▸ Assignment
Which of the lines in the data mention the string "computer"? List them all.

▸ Data shown
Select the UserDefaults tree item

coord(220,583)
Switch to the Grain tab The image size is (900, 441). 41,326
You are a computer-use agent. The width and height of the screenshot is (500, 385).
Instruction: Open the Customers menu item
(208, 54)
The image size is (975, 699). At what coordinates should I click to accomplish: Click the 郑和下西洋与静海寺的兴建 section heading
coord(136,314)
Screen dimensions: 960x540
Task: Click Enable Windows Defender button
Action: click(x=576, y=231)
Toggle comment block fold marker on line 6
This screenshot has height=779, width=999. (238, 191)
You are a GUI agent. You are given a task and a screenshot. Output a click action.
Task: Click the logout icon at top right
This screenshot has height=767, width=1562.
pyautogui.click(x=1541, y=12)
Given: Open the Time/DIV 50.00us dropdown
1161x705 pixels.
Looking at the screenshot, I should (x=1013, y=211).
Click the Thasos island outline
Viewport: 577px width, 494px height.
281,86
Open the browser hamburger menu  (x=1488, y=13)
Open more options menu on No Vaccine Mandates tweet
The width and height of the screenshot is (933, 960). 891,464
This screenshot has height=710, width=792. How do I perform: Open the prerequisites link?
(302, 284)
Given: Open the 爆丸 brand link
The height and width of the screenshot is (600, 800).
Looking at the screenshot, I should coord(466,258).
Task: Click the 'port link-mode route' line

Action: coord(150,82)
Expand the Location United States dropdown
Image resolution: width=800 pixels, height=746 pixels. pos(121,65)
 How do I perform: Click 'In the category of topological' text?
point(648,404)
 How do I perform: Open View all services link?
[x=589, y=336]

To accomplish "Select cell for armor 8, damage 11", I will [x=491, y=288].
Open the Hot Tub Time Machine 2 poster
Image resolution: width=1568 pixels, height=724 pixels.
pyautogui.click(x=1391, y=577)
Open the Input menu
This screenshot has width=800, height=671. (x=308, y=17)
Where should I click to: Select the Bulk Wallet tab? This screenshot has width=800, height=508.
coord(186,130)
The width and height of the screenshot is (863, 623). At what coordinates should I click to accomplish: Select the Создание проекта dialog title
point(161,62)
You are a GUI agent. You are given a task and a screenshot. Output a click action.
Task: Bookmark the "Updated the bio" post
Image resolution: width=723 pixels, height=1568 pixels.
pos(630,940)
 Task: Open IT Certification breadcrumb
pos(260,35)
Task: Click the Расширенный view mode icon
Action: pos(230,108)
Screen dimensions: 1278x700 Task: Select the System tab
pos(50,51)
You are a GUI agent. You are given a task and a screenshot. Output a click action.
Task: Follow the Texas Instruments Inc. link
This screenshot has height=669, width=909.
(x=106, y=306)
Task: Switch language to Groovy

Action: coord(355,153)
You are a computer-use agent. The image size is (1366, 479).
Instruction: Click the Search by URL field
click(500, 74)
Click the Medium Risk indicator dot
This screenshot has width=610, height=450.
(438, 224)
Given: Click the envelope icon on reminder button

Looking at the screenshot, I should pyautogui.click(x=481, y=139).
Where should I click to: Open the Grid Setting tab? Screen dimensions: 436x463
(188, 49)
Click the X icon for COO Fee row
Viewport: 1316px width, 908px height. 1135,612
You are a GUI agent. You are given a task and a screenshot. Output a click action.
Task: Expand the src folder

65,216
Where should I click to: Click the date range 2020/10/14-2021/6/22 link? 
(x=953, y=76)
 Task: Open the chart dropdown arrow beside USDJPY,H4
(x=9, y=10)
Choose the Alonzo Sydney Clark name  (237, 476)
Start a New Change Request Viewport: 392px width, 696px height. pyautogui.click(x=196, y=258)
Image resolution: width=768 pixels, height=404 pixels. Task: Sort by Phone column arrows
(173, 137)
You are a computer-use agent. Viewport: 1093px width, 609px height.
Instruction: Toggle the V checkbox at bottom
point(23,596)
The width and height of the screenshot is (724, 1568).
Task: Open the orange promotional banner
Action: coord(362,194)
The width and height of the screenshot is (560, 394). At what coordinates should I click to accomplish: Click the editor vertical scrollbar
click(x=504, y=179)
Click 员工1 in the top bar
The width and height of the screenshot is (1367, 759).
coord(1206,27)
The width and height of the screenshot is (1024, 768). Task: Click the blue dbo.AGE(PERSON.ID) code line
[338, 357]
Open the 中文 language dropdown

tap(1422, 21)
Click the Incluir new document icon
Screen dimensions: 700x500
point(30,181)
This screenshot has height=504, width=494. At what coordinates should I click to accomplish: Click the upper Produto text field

▸ Solved exercise
You are a computer-use agent. The width and height of the screenshot is (500, 385).
You are a computer-use agent. The image size is (1366, 479).
You are a computer-use agent. Viewport: 1093px width, 609px height.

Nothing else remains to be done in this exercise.